[Study material]:
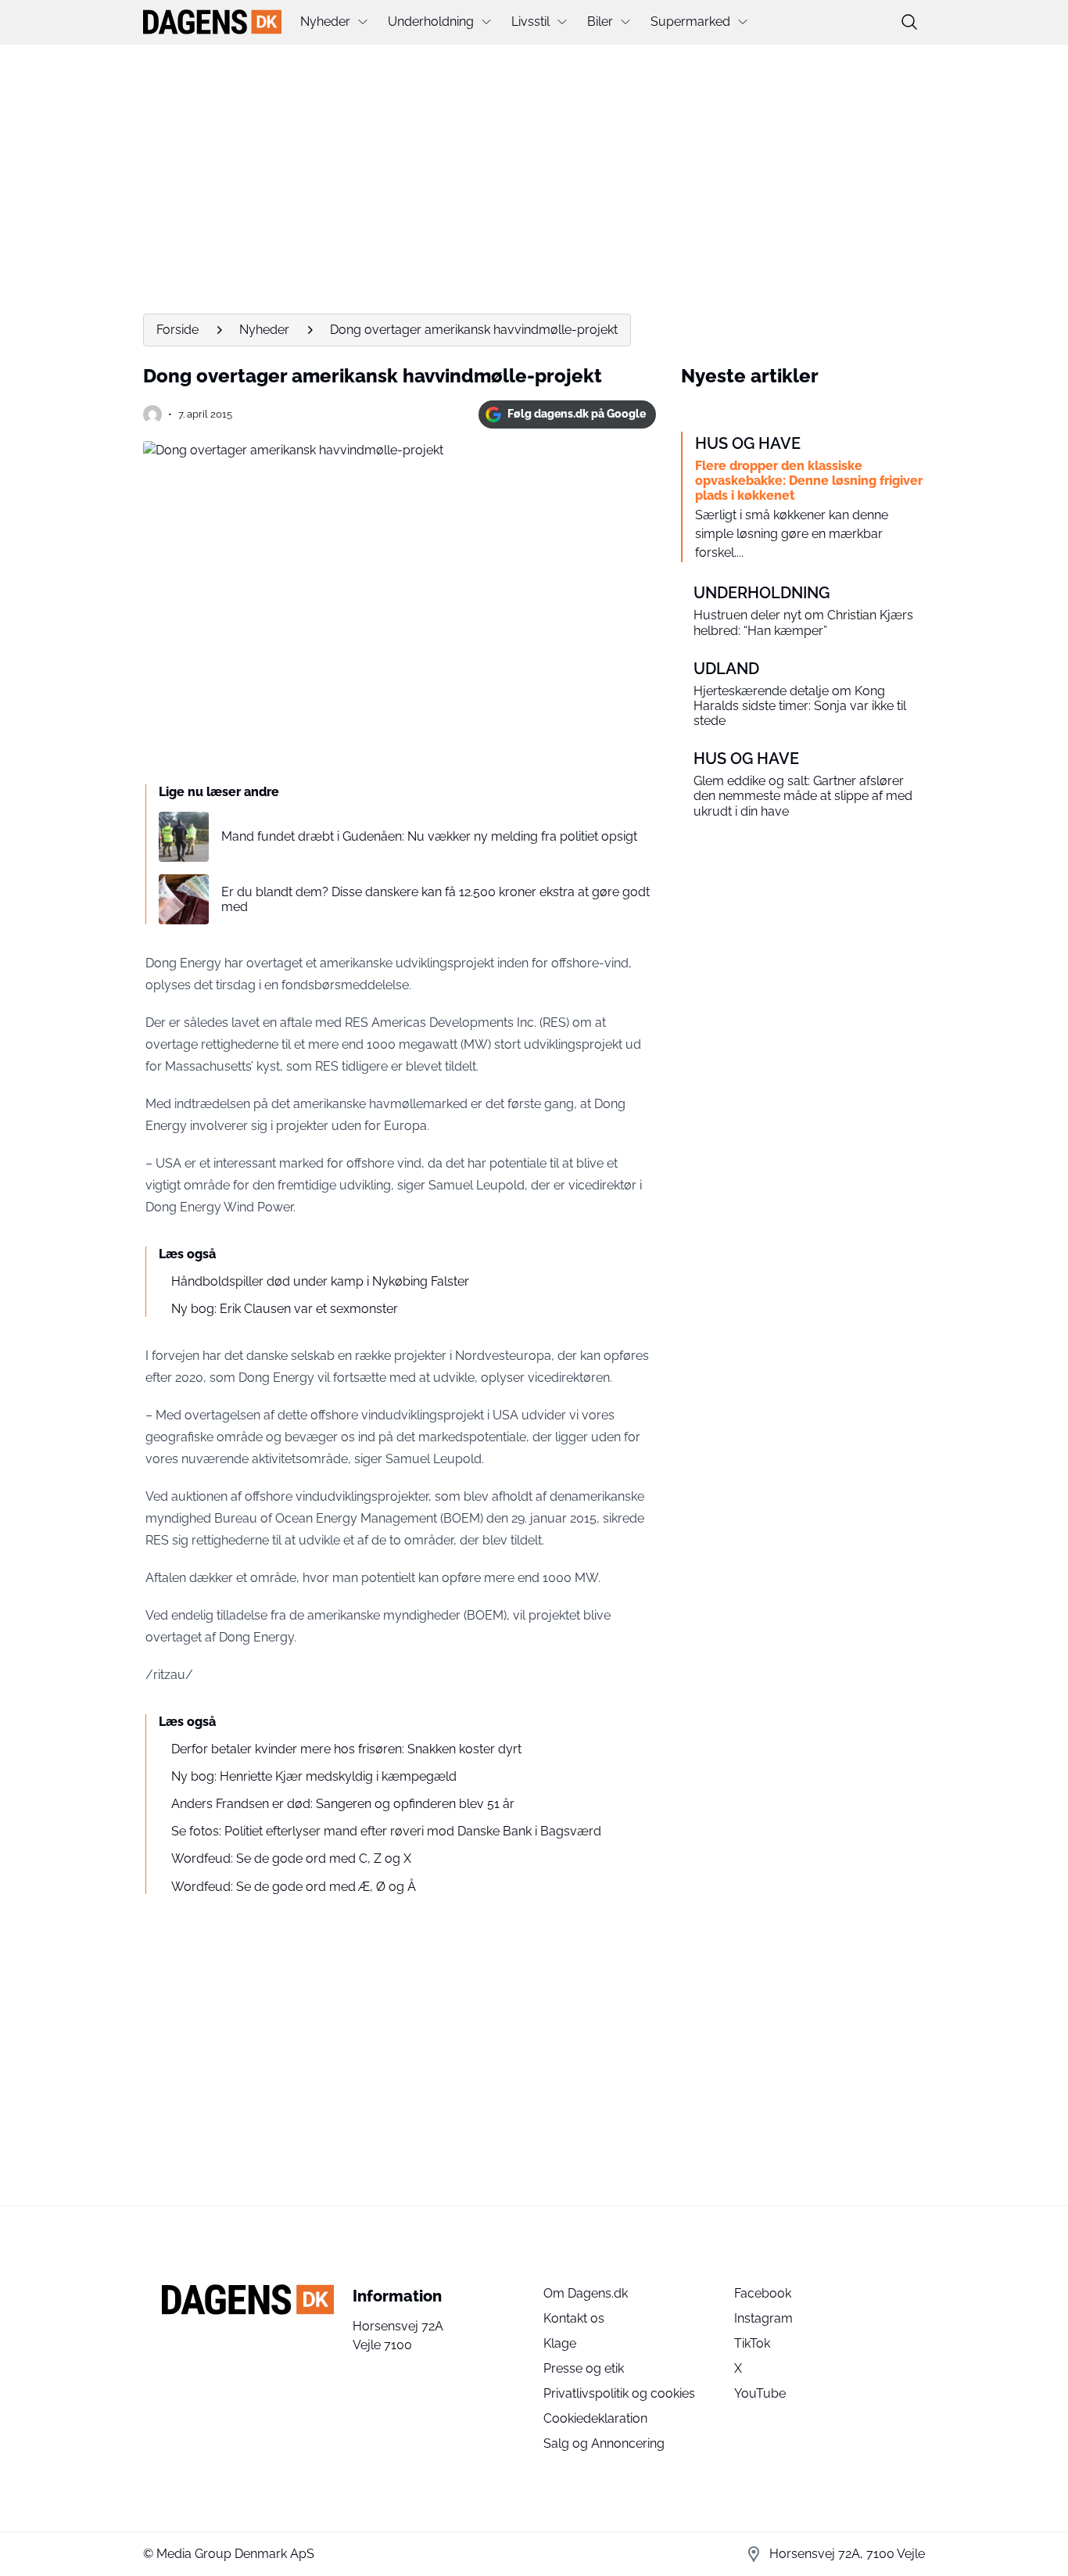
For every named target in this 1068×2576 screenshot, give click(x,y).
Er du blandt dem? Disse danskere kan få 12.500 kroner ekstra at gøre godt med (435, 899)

* * *

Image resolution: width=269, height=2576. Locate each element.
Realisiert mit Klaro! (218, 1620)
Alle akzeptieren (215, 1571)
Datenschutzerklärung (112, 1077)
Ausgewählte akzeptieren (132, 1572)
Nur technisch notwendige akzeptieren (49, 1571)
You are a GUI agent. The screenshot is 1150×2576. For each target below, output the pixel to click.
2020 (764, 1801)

[What the exercise asks]: Where a line above includes "screenshot", copy that line.

[Written reply]:
For every named target in this 1068×2576 screenshot, give click(x,y).
You are a GUI agent. The screenshot is 1150×2576. For each target below, output the pixel to click.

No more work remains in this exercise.